——朝を迎える。
 ずっと夢を見ていたような、ぐっすりとは言えない浅い眠りだった。でも、眠れなかった訳じゃない。
 これは、大きな変化だった。

「お母さんおはよう」
「おはよう。調子はどう?」
「うん。大丈夫」

 無理はしてない。昨日保健室でも早退した後も寝た分、浅い眠りだったとしても睡眠の量としてはいつもより足りている感じで、昨日のような具合の悪さがなかった。

「病気だったら無理しないで言いなさいよ」

 それに「うん」と返事をすると、ホッとしたような表情をしたお母さんはそのままいつもの通り、洗濯を干しに二階へ上がっていった。

 ……心配してくれた。病気だったらって考えてくれてたんだ、お母さんは。

 きっと昨日もそうだったんだ。私の顔色が悪いから心配して、その原因が病気じゃなくてただの寝不足だったからあんな感じになっちゃったけど、早退してきた私にお母さんはやっぱり病気だったのかもってまた考えてくれて、今日の私の体調を心配してくれた。怒ったのは心配だったからなんだ。

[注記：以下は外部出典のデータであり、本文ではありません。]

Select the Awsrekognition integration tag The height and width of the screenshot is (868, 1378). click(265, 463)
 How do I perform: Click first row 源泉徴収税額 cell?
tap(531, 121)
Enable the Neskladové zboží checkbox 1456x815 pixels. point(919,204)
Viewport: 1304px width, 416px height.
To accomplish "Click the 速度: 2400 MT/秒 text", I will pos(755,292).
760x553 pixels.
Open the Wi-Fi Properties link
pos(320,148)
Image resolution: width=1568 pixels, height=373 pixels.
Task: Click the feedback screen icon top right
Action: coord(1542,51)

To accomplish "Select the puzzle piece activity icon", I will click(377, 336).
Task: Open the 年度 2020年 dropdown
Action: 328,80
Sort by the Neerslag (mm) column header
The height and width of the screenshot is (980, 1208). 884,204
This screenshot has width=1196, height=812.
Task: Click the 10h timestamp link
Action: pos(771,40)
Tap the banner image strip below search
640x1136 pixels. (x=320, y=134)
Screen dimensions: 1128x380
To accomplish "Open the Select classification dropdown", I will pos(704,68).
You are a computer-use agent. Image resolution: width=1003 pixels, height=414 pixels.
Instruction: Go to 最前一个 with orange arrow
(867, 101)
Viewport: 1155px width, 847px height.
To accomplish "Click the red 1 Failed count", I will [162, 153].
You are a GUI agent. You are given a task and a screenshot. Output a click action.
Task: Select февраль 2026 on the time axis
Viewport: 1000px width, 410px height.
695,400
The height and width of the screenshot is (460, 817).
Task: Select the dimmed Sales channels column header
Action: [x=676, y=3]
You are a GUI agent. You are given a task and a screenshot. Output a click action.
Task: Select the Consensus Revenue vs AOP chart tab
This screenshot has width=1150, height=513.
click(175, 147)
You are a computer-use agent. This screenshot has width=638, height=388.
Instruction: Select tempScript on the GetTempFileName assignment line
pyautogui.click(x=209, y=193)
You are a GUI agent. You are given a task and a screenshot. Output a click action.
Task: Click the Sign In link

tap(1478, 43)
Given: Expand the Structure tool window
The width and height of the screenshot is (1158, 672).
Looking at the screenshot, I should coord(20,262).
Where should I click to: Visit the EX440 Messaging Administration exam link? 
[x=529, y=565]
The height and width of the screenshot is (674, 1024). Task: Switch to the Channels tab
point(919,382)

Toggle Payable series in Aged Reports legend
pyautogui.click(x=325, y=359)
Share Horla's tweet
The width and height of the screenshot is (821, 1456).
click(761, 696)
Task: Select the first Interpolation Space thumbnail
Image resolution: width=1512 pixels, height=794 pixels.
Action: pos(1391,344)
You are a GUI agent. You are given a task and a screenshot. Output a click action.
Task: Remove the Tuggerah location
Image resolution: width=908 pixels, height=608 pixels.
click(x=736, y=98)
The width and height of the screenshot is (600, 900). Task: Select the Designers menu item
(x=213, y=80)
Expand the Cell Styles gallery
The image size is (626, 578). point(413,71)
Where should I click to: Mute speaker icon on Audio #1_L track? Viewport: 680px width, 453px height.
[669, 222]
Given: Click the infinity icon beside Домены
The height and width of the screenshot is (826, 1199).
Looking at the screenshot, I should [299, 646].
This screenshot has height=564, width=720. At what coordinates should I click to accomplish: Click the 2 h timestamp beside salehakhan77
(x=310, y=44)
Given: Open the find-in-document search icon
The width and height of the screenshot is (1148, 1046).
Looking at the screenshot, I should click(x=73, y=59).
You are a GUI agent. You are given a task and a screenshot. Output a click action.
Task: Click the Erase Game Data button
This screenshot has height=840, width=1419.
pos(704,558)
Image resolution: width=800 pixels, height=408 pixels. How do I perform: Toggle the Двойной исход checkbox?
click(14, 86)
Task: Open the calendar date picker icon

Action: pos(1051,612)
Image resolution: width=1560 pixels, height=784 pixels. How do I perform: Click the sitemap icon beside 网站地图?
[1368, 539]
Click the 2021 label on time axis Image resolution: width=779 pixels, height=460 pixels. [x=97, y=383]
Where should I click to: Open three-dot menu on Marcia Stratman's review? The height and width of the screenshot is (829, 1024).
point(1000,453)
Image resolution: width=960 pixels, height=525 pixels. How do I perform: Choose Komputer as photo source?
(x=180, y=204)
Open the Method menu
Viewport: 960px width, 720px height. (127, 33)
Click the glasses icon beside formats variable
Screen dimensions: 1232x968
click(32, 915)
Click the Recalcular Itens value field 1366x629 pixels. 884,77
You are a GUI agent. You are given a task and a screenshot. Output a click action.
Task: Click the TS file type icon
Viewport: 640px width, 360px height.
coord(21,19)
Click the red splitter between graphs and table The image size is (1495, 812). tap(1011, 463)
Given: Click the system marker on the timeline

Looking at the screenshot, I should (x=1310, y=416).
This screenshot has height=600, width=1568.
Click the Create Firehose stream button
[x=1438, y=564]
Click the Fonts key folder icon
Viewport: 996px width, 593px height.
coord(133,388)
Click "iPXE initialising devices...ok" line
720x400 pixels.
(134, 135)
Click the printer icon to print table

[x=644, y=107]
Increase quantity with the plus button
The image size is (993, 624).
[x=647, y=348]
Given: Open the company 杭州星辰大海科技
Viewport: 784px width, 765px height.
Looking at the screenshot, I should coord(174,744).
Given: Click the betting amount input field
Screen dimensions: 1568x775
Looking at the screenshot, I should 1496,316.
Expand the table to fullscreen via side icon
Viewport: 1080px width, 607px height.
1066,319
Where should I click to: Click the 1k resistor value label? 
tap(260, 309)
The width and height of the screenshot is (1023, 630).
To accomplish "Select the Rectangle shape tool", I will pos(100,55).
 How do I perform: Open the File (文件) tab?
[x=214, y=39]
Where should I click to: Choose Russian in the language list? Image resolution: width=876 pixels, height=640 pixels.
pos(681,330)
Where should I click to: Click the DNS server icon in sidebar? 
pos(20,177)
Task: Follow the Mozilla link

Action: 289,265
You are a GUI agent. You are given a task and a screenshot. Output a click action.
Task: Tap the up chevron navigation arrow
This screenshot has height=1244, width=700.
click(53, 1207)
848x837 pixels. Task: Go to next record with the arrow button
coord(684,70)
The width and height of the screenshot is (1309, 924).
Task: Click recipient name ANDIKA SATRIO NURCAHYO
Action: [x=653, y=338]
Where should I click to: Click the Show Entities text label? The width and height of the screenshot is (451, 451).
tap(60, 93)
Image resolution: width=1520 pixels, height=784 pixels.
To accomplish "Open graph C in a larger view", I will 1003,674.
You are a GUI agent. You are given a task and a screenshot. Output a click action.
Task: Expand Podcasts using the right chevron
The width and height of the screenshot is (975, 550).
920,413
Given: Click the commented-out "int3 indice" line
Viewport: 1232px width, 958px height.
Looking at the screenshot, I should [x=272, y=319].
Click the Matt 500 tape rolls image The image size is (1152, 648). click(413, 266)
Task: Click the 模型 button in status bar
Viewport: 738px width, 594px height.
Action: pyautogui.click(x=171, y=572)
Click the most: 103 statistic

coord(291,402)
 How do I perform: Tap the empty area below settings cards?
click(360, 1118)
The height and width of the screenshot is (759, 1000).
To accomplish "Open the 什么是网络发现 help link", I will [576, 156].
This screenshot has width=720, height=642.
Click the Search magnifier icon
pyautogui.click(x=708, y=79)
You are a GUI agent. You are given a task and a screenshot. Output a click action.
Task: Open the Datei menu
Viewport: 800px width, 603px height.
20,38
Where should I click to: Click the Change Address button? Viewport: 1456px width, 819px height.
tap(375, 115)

 少しすっきりした頭ではそんな風に物事が考えられて、食欲はそれほどなかったけど、食べて吐いてしまうような事は起こらなかった。

 全部は、結城君に話せたから。
 結城君に気づいてもらえて、受け止めてもらえたから。

 “きっと明日は新しい一日になる”

 もしかしたらあの時、私は結城君に魔法をかけてもらえたのかもしれない。
 まるで昨日の結城君の言葉が現実になった様だった。


 無事に登校して教室に着くと穂乃果ちゃん達がいつもの様に声をかけてくれるから、それに返事をしながら席に着いた。
 もう机の周りにはみんな集まっている。
 大丈夫? 昨日休みだったじゃんと心配してくれる。
 なんで? どうしたの?と、理由を聞かれる。
 いつもはそれで口篭って、本音を隠さなきゃと誤魔化して、みんなの顔色を窺っていた。そんな自分に対して嫌気が差して、自分は最低だと心の中で責め立てて、その状況を作るこの人達が嫌いだと人のせいにまでしてた。
 でも、今日は違う。

「いつもの体調不良だったんだけど、なんか一日休んだらすっきりしたよ」
「寝不足のやつね! たくさん寝てすっきりしたって事?」
「そんな感じだと思う。もしかしたらただの風邪だったのかも」
「あるね〜。澪は馬鹿じゃないから風邪ひくもんな〜」
「私らと違ってね。そりゃあ最近調子悪いってなる訳だ」

 そんな事ないよって慌てる私にみんながあははと元気に笑う。そんな楽しい雰囲気。
 なんだ、こんな簡単な事だったんだ。
 みんな良い人だ。私が変に拗れさせて考えてたから。それがいけなかったんだ。たったそれだけの事だったのに。

「そういえば澪、またあいつと居たって聞いたよ」
「!……結城君の事だよね?」
「そう。最近澪との絡み多いよね」
「狙われてない? 澪。大丈夫?」
「ないない、大丈夫だよ」

 どきっとした。まさか結城君の話題になると思わなかったからだ。大丈夫。変に誤魔化そうとするからいけないんだと、さっき分かった事を頭の中で繰り返す。大丈夫、大丈夫。みんな心配してくれてるだけなんだから。

「でも嫌味とか言われてるって言ってたじゃん。サボる口実に利用されたりしてない?」

 ほら、ね? 心配してくれてる。

「あの人謎だからね。留年してるので正解らしい。二年の同中の先輩が言ってた」

 あ、結城君に対して探りを入れ始めたんだ。私と関わったばっかりに興味をもたれちゃったのか……変な事が起こらないと良いけど。